DIRECTIONS.
1. Could you condense the paragraph beginning "In India, mortgages account for only 3 per cent" in the article on the RBI Credit Policy into a short list that keeps its main facts?
2. Can you carry on the article on the RBI Credit Policy from the point after its last sentence?

DOCUMENT EXCERPT.
------------------------

Stemming the Loan Largesse
There's good news and bad news for home loan or personal loan seekers. Though the Reserve Bank of India's latest Credit Policy has left the influential repo and bank rates untouched, it has increased the provisioning required from 0.4 per cent to 1 per cent on housing loans above Rs 20 lakh (Rs 2 million), commercial real estate advances, loans for capital market related activities and personal loans.
For every Rs 1 lakh (Rs 100,000) of such loans given, banks will have to set aside Rs 1,000 from their earnings as provisioning instead of the earlier Rs 400.
Credit Policy highlights |
· Bank rate, reverse repo rate, repo rate, CRR unchanged |
· Provisioning increased on personal loans, loan against shares, commercial property and home loans above Rs 20 lakh to 1 per cent from 0.4 per cent |
· Risk weight up on commercial property to 150 per cent from 125 per cent |
· Ceiling rate on NRE deposits up to 1 per cent over libor from 0.75 per cent |
· GDP growth projection for 2006-07 at 7.5-8 per cent (earlier 7.0-7.5 per cent) |
· Inflation for 2006-07 to be containe dat 5-5.5 per cent |
"The RBI wants to make sure banks with adequate capital are in the mortgage market, since the provisioning would reduce the retained earnings, requiring higher capital," says Puneet Chaddha, head, retail assets, HSBC. This may result in a rise in rates, as it will impact bank's bottomlines.
The RBI move has been sector specific and it has increased interest rates only for some borrowers, not all. This shows its concern over the risks involved in these sectors.
Housing/real estate
Over the past two years, non-food credit has been growing at over 30 per cent, and the RBI feels its time to slow the pace. The increase can be attributed to housing, commercial real estate and personal loans, which accounts for over a third of incremental credit in 2005-06.
The RBI is apparently concerned over the increasing exposure to capital markets and real estate, which could be speculative. In several countries across the world, the housing boom is flattening out and this can set off a chain reaction in terms of slowing down consumption and real wage growth.
Such an abrupt cooling would take away a major support to world demand. For instance, the exposure to mortgage by commercial banks in the US stands at 44 per cent and at 20 per cent in South East Asia and this could lead to a hit on profitability of banks in the event of a reversal in this trend, leading to increase in delinquencies.
In India, mortgages account for only 3 per cent of the GDP compared to 51 per cent in the US, so the situations are hardly comparable. Also, bank exposures to mortgage and real estate are only 13 per cent and 2 per cent respectively. This is not an overly skewed figure, although it is growing at a faster pace.
Housing loans rose by 30 per cent and real estate advances almost doubled in the last year. The RBI feels these needs to be moderated. "These funds could be diverted to productive rather than consumption-led activities," adds Reddy. This means more emphasis on sectors like agriculture, small medium industry. (See below: Credit Policy Highlights).

------------------------

AVAILABLE DATA.
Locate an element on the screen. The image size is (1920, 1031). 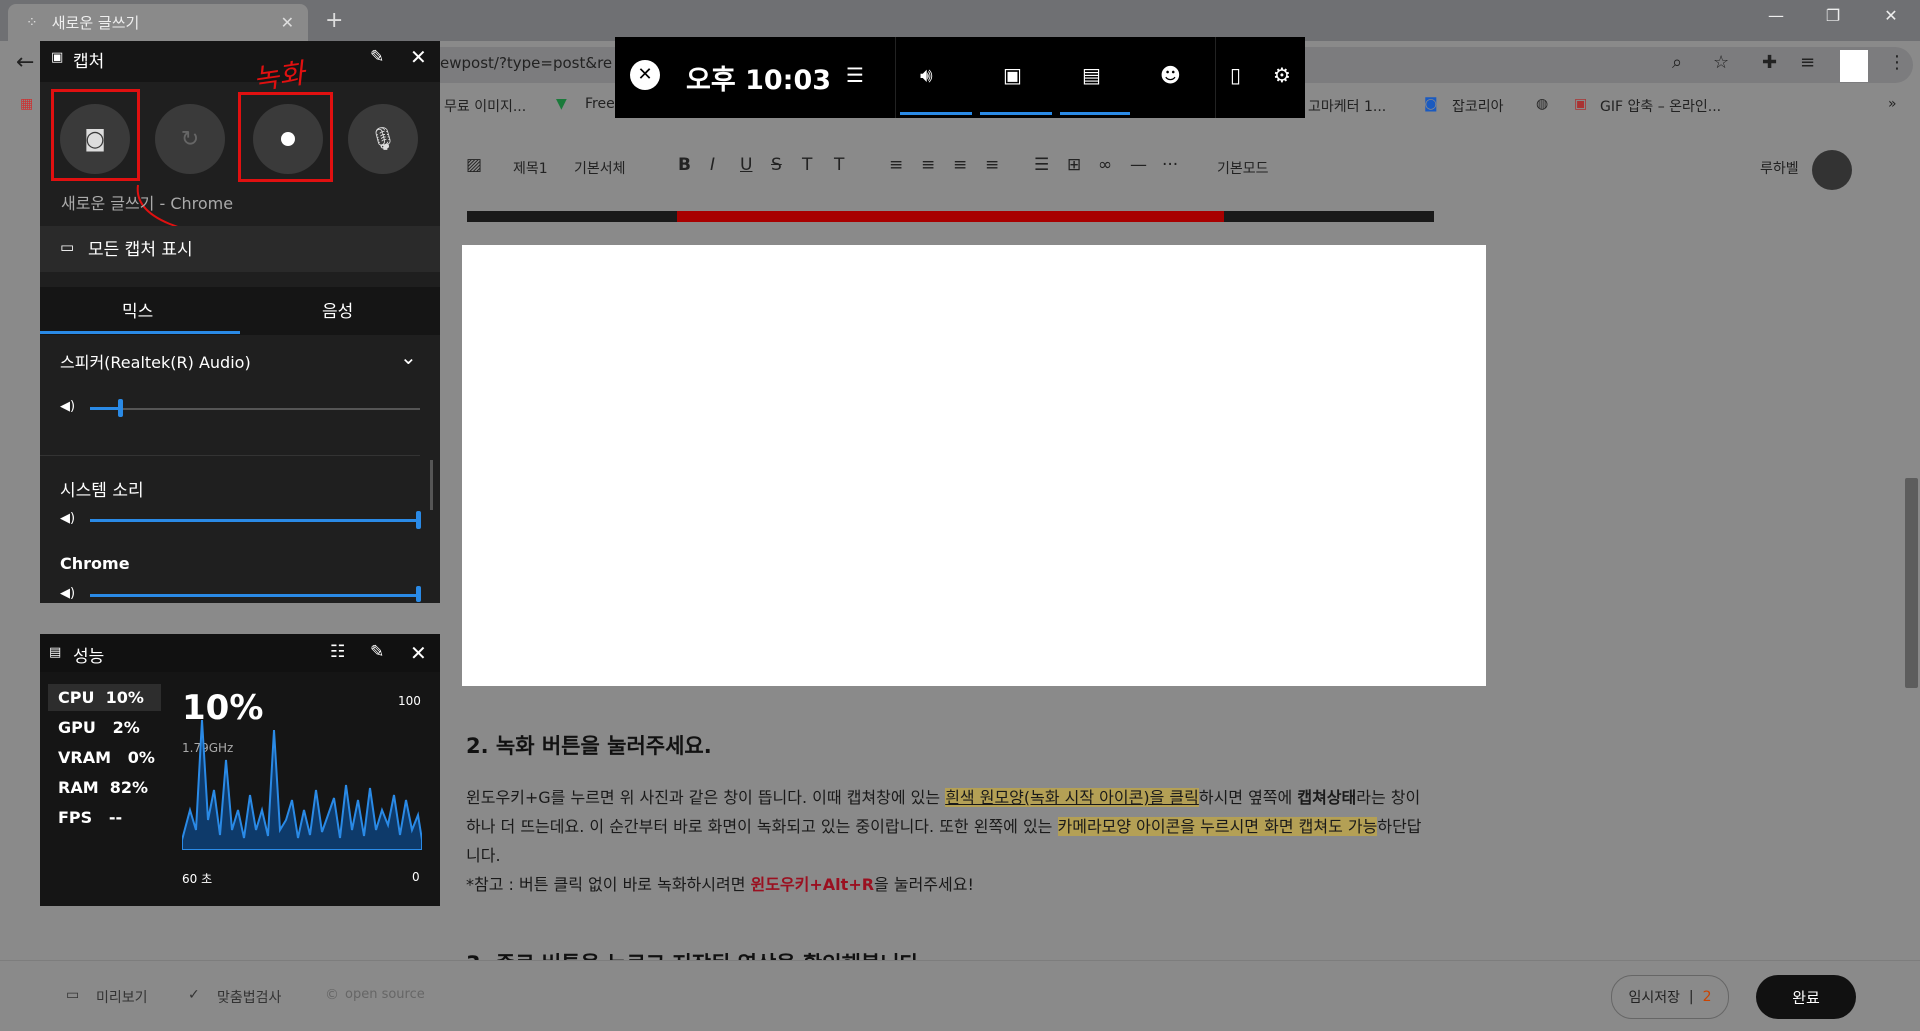
audio-device-select: 스피커(Realtek(R) Audio) is located at coordinates (156, 361).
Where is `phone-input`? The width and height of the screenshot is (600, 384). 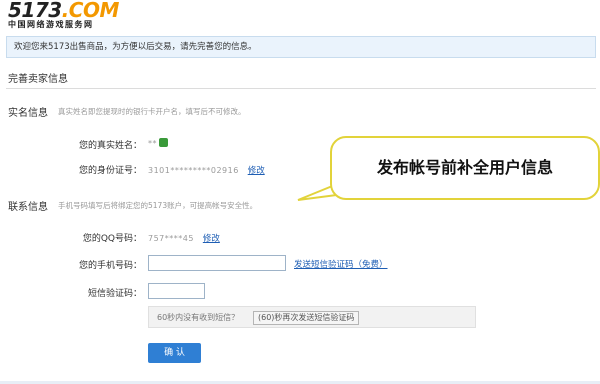 phone-input is located at coordinates (217, 263).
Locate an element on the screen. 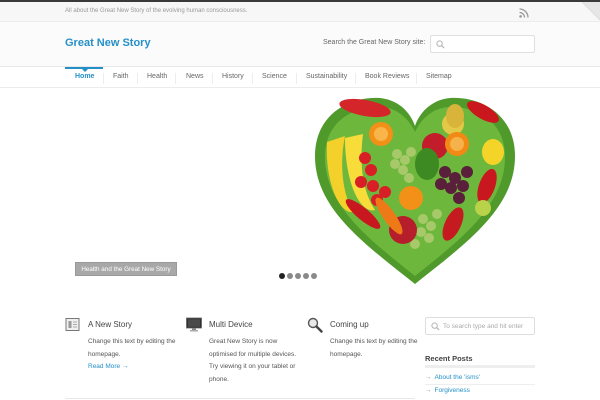 The height and width of the screenshot is (400, 600). monitor-icon is located at coordinates (194, 324).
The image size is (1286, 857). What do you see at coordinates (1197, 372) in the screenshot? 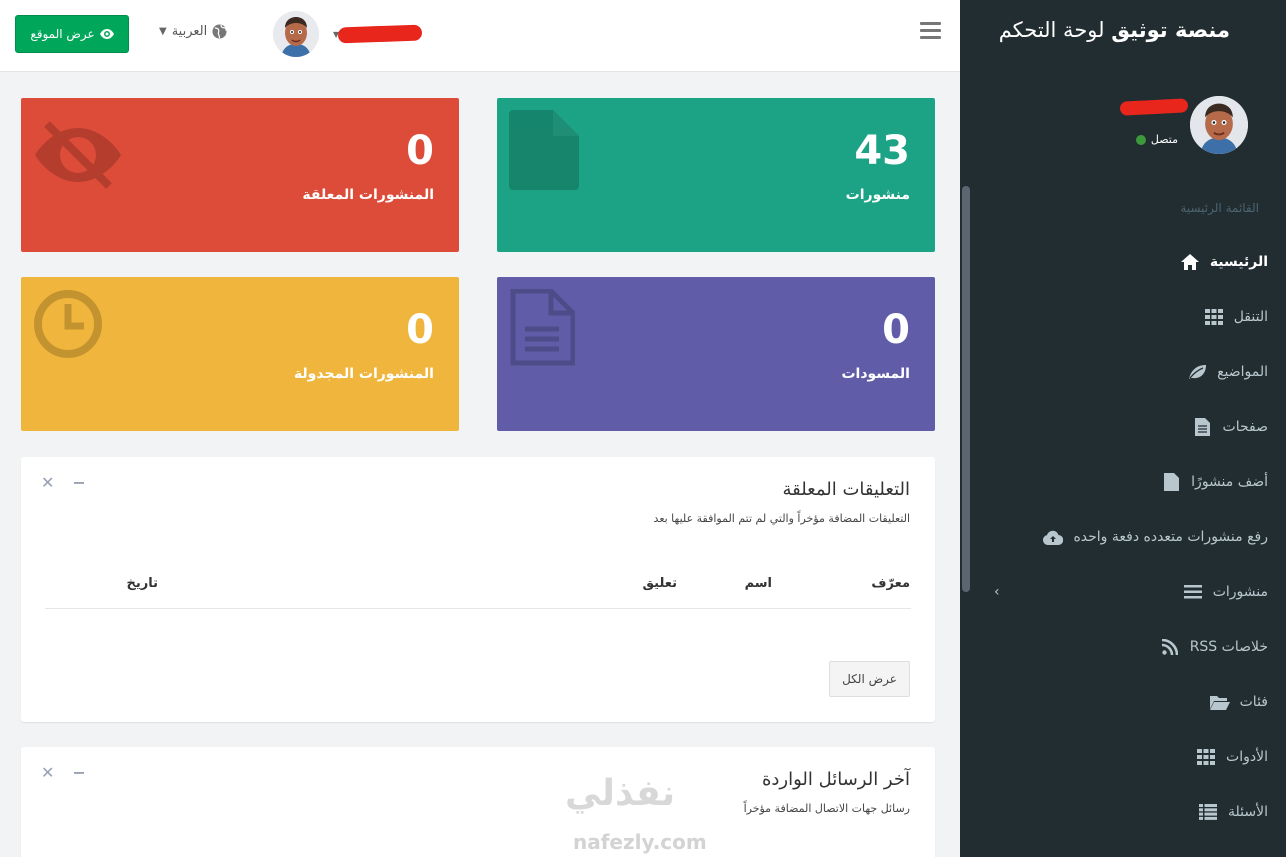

------------------------

ANSWERS PER TASK.
1.
- Mortgages in India equal only 3 per cent of GDP, compared with 51 per cent in the US, so the two situations are hardly comparable.
- Bank exposure is 13 per cent to mortgages and 2 per cent to real estate.
- These figures are not overly skewed, although they are growing at a faster pace.

2.
The markets were, however, expecting a more critical announcement on the housing sector. Pranay Vakil, chairman, Knight Frank, feels the RBI recognises the fact that all the money borrowed for housing loans may not be applied for buying a house for self-use, but could be for speculative investment. The policy announcements were aimed at checking this and making the scrutiny process more stringent.
People borrowing less than Rs 20 lakh will not be affected. Such loans would mainly cover sub-metros, Tier-II and Tier-III cities. Loans over Rs 20 lakh would be largely taken for properties in Tier-I cities where speculation is maximum. This is where real estate is becoming an alternative investment to stocks or debt.
Impact on Loans
The banking fraternity seems to have mixed opinions on the immediate effect of the move. On personal loans, which form 50 per cent of retail credit, the healthy margins the banks enjoy would partially offset the increase in provisioning.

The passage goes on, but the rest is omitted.